Working With Custom Score Matrices

This How To describes how to create new scoring matrices for Amino Acids and DNA alphabets and how to load score matrices from files.

Creating A New Built-In Score Matrix

The following program demonstrates how to implement a new built-in score matrix.

#include <iostream>

#include <seqan/basic.h>
#include <seqan/stream.h>   // For printing strings.
#include <seqan/score.h>    // The module score.

using namespace seqan2;

We need to perform the necessary definitions for the matrix. This consists of two steps:

  1. Defining a tag struct.

  2. Specializing the class ScoringMatrixData_ with your tag.

Note how we use enum values to compute the matrix size which itself is retrieved from the ValueSize metafunction.

// Extend SeqAn by a user-define scoring matrix.
namespace seqan2 {

// We have to create a new specialization of the ScoringMatrix_ class
// for the DNA alphabet.  For this, we first create a new tag.
struct UserDefinedMatrix {};

// Then, we specialize the class ScoringMatrix_ for the Dna5 alphabet.
template <>
struct ScoringMatrixData_<int, Dna5, UserDefinedMatrix>
{
    enum
    {
        VALUE_SIZE = ValueSize<Dna5>::VALUE,
        TAB_SIZE = VALUE_SIZE * VALUE_SIZE
    };

    static inline int const * getData()
    {
        // The user defined data table.  In this case, we use the data from BLOSUM-30.
        static int const _data[TAB_SIZE] =
        {
            1, 0, 0, 0, 0,
            0, 1, 0, 0, 0,
            0, 0, 1, 0, 0,
            0, 0, 0, 1, 0,
            0, 0, 0, 0, 0
        };
        return _data;
    }

};
}  // namespace seqan2

Now we define a function showScoringMatrix for displaying a matrix.

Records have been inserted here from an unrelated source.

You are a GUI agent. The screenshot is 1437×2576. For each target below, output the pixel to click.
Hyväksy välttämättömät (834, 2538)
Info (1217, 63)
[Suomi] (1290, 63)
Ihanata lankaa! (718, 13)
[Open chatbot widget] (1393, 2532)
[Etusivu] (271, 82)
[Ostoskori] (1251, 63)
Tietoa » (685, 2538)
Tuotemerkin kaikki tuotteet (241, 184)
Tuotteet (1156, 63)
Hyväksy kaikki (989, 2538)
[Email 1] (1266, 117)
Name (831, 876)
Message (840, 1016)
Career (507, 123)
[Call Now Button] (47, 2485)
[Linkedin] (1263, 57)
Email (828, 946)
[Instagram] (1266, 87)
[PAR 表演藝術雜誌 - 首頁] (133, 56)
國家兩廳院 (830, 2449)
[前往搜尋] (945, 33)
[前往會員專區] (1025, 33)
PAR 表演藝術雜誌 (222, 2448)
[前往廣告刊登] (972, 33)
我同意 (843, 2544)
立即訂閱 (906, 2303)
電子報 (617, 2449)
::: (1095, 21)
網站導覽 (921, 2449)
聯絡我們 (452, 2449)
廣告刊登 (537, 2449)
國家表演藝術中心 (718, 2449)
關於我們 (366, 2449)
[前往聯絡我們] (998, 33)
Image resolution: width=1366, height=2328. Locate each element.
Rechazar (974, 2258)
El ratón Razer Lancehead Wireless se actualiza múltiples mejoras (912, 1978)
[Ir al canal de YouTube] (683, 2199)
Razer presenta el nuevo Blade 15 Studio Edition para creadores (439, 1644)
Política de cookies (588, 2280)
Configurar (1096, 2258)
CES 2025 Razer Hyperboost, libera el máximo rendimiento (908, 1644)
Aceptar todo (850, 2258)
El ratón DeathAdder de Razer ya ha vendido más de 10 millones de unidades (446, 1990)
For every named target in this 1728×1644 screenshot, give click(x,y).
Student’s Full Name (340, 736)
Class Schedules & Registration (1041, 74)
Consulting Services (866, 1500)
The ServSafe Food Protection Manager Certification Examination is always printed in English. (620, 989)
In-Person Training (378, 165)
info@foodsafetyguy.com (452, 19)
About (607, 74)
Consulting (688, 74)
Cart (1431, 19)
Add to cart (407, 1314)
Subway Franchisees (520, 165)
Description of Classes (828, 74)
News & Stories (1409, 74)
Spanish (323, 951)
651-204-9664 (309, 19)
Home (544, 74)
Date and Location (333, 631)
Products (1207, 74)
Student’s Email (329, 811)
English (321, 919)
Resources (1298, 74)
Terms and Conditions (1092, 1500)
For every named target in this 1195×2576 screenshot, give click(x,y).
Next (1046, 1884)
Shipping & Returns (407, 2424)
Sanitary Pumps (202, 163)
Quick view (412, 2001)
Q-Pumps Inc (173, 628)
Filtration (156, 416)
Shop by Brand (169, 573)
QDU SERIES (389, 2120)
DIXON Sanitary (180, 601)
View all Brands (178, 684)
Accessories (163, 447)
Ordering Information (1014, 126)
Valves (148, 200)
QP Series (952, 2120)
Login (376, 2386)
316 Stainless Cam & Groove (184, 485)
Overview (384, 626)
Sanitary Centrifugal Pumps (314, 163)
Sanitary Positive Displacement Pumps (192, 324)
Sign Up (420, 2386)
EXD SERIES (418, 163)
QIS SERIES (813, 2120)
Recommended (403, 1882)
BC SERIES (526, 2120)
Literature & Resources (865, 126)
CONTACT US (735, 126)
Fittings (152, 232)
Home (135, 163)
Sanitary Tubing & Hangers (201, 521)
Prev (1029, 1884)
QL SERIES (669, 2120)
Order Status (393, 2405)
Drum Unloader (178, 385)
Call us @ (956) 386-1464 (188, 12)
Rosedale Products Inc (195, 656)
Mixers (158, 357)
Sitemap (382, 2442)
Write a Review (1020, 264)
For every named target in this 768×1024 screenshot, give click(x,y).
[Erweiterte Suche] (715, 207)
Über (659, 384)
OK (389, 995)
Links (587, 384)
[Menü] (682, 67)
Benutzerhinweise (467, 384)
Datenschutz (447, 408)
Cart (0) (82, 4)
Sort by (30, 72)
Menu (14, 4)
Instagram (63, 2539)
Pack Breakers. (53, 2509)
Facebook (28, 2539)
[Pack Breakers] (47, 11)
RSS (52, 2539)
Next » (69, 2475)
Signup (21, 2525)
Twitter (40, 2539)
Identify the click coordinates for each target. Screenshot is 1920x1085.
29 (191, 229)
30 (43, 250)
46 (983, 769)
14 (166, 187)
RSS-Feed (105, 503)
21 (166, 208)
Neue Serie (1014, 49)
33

// Print a scoring scheme matrix to stdout.
template <typename TScoreValue, typename TSequenceValue, typename TSpec>
void showScoringMatrix(Score<TScoreValue, ScoreMatrix<TSequenceValue, TSpec> > const & scoringScheme)
{
    // Print top row.
    for (unsigned i = 0; i < ValueSize<TSequenceValue>::VALUE; ++i)
        std::cout << "\t" << TSequenceValue(i);
    std::cout << std::endl;
    // Print each row.
    for (unsigned i = 0; i < ValueSize<TSequenceValue>::VALUE; ++i)
    {
        std::cout << TSequenceValue(i);
        for (unsigned j = 0; j < ValueSize<TSequenceValue>::VALUE; ++j)
        {
            std::cout << "\t" << score(scoringScheme, TSequenceValue(i), TSequenceValue(j));
        }
        std::cout << std::endl;
    }
}

Finally, the main function demostrates some of the things you can do with scores:

  • Construct an empty score matrix object (2.)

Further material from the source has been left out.